• **EXERCISE PROMPT**: Below are several entries. Transcribe exactly those lines that fall from the one with "Instruction: Click the Alipay (支付宝) logo icon" through the one with "Click marcelotinelli's avatar", end lines included.

• **PROVIDED MATERIAL**:
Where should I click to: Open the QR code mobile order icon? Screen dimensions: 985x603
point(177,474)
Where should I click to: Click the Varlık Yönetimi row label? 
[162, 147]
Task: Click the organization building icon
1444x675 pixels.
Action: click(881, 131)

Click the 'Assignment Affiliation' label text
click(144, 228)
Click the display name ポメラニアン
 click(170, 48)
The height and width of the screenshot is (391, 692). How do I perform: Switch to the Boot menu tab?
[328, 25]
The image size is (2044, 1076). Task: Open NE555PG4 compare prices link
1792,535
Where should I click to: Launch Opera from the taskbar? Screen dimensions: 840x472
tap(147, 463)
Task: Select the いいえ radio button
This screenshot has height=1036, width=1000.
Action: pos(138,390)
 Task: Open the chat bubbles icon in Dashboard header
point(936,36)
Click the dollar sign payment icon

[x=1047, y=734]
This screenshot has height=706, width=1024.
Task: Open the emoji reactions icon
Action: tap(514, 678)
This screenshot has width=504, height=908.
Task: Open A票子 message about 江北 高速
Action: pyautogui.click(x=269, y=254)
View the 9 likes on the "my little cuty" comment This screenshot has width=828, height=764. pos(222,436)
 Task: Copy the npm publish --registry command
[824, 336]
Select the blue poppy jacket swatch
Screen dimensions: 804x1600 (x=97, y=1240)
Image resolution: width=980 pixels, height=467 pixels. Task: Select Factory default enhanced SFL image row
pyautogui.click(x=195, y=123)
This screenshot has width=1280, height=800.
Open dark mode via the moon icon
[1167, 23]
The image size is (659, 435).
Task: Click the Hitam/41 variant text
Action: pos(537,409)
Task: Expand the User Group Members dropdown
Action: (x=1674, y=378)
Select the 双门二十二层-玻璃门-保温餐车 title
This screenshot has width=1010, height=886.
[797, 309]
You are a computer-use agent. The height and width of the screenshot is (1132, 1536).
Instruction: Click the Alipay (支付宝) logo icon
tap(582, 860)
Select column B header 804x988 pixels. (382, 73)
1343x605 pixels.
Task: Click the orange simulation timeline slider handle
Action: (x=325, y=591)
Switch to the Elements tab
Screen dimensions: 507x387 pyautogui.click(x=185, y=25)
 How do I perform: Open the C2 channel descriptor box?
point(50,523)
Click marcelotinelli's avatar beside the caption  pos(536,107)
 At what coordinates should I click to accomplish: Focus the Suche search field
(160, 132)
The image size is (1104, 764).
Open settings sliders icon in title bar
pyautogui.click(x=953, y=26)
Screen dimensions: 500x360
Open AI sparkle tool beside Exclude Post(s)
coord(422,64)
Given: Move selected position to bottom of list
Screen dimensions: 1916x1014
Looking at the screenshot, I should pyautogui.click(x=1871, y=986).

• **FINAL ANSWER**:
Instruction: Click the Alipay (支付宝) logo icon
tap(582, 860)
Select column B header 804x988 pixels. (382, 73)
1343x605 pixels.
Task: Click the orange simulation timeline slider handle
Action: (x=325, y=591)
Switch to the Elements tab
Screen dimensions: 507x387 pyautogui.click(x=185, y=25)
 How do I perform: Open the C2 channel descriptor box?
point(50,523)
Click marcelotinelli's avatar beside the caption  pos(536,107)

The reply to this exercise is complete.